## Brief
Copy all lines containing the string "Expand" from the records below.

[[ Entries provided, beginning ]]

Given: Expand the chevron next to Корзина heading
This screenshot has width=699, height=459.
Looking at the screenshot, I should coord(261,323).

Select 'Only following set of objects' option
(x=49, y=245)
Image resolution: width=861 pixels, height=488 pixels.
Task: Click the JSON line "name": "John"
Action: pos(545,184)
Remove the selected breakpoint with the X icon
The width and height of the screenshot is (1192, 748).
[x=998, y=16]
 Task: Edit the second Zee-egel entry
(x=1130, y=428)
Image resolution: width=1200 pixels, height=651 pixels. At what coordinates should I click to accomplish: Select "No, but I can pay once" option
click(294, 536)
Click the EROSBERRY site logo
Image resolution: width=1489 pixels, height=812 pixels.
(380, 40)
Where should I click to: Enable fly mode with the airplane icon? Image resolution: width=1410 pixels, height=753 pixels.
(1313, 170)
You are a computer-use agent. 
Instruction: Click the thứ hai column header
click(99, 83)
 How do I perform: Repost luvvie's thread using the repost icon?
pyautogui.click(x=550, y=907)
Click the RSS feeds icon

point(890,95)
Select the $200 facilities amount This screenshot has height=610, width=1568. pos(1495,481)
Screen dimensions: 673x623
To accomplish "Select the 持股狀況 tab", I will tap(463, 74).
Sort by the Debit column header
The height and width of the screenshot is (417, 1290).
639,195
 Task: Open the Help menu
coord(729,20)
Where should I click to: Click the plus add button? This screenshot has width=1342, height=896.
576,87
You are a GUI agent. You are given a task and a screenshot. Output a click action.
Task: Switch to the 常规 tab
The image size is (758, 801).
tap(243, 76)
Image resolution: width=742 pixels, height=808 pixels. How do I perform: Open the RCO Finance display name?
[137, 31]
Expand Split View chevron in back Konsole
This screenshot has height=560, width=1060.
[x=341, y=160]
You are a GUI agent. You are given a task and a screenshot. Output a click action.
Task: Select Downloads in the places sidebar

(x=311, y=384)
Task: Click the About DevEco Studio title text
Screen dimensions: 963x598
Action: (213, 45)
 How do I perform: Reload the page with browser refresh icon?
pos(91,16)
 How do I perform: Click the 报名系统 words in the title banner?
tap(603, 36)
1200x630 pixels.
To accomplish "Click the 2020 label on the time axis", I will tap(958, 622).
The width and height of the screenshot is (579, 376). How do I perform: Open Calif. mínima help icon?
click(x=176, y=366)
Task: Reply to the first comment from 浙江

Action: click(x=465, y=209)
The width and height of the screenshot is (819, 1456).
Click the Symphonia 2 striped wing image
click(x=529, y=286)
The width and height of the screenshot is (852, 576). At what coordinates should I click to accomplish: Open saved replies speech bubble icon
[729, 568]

[[ Entries provided, end ]]

## Output
Given: Expand the chevron next to Корзина heading
Expand Split View chevron in back Konsole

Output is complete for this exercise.